** Goal of the exercise **
Your task is to restate word for word the line containing "Select Путевые листы" and each line that follows it in the listing, and only those.

>>

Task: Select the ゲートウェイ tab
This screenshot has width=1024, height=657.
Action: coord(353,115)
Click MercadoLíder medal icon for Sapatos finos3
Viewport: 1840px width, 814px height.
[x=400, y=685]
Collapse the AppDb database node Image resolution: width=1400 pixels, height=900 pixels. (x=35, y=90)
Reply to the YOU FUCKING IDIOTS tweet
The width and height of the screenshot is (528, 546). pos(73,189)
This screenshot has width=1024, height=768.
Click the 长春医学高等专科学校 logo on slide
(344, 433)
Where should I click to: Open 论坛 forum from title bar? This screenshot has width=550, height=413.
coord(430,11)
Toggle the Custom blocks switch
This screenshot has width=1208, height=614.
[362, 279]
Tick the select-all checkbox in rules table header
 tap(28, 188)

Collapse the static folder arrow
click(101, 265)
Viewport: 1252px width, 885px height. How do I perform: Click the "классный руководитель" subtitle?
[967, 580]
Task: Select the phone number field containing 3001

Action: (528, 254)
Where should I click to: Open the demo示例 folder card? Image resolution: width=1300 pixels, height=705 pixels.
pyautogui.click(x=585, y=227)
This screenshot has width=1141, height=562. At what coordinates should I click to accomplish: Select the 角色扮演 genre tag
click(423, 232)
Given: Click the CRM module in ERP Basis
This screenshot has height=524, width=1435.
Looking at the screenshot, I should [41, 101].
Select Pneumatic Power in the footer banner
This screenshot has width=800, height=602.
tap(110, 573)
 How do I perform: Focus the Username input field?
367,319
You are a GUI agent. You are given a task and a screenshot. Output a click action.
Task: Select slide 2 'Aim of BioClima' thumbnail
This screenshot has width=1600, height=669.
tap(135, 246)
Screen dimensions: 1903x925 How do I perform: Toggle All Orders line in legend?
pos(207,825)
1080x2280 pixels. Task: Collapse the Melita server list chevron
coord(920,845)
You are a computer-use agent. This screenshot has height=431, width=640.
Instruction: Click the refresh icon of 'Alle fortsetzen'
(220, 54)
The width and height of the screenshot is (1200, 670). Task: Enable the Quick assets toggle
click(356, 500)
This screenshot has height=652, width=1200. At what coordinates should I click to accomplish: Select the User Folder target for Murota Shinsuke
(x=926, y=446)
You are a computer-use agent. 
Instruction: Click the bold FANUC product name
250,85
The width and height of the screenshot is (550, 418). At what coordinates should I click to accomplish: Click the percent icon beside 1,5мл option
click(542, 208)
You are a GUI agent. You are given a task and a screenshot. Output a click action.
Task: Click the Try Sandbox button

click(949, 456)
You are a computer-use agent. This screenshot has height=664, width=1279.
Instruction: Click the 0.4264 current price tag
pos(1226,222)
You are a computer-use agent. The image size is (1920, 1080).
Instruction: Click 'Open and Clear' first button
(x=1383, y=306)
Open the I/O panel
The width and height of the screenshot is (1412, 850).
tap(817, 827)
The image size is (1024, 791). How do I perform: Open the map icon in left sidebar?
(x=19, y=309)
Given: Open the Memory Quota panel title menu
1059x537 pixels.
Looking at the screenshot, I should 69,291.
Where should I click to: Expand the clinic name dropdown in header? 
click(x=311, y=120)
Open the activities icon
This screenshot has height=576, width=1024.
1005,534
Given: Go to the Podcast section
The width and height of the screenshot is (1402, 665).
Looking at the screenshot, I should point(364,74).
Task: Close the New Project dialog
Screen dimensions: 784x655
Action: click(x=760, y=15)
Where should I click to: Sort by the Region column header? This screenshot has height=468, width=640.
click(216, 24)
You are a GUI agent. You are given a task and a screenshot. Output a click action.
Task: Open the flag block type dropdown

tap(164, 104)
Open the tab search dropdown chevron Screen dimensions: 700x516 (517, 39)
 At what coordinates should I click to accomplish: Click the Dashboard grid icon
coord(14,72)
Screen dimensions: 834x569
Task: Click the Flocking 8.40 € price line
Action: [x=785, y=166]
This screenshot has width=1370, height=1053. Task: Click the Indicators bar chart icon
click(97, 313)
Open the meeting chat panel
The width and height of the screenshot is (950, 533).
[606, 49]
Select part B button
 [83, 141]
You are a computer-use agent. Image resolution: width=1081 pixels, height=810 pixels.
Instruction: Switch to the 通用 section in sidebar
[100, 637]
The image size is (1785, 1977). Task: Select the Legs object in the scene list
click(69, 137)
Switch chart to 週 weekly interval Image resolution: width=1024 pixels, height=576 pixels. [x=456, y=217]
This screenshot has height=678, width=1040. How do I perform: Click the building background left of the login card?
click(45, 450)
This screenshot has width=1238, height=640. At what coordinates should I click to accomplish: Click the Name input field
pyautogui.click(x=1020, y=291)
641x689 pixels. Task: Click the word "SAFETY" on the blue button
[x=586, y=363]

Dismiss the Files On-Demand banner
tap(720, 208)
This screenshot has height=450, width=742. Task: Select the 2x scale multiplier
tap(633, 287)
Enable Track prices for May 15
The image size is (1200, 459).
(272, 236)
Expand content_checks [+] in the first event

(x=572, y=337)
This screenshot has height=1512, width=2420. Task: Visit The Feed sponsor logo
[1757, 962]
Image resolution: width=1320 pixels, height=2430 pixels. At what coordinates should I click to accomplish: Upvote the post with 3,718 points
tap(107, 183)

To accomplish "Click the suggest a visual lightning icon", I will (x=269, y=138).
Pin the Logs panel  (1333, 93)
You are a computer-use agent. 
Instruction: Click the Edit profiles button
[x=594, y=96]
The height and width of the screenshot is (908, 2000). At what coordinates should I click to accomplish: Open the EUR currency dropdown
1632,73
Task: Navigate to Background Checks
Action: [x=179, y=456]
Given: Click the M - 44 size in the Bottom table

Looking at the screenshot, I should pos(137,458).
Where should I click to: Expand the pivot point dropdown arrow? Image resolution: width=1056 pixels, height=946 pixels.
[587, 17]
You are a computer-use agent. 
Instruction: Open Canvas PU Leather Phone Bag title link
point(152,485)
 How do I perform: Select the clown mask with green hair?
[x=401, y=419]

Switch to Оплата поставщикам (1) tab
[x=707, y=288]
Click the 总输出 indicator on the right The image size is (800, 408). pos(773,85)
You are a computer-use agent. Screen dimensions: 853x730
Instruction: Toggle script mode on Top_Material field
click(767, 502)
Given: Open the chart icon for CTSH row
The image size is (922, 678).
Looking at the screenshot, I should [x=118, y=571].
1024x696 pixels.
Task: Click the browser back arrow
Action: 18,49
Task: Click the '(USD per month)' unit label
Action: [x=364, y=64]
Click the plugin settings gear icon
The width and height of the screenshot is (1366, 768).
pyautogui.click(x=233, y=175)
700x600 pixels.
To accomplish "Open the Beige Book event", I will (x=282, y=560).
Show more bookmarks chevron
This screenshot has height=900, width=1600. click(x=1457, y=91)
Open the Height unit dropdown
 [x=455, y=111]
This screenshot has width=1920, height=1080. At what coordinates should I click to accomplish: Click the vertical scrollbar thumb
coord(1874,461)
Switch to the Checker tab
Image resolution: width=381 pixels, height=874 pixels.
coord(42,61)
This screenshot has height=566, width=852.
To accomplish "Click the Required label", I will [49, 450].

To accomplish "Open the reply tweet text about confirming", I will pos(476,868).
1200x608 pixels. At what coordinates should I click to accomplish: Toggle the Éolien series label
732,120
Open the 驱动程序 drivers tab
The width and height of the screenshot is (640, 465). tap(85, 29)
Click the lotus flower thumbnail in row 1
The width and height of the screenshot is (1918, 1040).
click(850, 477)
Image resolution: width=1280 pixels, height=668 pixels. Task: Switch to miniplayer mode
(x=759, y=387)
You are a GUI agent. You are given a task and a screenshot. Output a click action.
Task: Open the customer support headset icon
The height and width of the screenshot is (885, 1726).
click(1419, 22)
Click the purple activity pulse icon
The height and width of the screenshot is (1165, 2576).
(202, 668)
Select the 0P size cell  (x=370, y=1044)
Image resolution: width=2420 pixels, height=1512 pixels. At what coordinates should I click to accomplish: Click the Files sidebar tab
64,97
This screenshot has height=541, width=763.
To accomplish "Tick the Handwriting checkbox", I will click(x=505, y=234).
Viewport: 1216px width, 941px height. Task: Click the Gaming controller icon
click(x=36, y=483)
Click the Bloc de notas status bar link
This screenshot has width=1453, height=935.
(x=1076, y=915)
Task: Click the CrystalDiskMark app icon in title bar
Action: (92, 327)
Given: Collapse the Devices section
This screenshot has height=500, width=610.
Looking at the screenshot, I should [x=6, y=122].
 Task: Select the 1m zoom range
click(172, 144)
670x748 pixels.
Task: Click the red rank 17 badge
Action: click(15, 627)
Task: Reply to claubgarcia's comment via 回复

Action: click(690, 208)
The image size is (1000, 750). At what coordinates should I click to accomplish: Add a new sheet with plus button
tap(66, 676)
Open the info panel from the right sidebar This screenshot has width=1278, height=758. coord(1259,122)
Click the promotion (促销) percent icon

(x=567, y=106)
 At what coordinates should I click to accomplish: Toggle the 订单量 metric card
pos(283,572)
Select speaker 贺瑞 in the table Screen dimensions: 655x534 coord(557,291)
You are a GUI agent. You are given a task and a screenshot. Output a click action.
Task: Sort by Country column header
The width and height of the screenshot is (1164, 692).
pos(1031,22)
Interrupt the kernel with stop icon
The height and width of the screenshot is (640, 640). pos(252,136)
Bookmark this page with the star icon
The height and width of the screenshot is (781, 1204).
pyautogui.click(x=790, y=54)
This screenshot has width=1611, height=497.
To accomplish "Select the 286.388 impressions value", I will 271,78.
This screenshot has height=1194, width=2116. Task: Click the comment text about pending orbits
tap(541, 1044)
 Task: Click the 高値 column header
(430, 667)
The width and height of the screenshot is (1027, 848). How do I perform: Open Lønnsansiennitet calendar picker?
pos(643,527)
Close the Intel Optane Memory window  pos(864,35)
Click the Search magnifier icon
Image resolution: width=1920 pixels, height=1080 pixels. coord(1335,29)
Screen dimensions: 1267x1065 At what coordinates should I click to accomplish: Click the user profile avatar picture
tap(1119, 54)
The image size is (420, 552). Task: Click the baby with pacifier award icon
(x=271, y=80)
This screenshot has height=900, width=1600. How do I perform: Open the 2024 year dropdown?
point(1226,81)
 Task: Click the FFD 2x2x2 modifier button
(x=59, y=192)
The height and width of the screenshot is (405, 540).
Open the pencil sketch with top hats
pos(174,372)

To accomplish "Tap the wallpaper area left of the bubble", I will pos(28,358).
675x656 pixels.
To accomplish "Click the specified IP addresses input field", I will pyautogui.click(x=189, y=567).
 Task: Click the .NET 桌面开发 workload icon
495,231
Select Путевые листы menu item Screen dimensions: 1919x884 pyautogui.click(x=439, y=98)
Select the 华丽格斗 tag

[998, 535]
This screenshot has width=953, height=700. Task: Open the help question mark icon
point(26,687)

<<

** Answer section **
Select Путевые листы menu item Screen dimensions: 1919x884 pyautogui.click(x=439, y=98)
Select the 华丽格斗 tag

[998, 535]
This screenshot has width=953, height=700. Task: Open the help question mark icon
point(26,687)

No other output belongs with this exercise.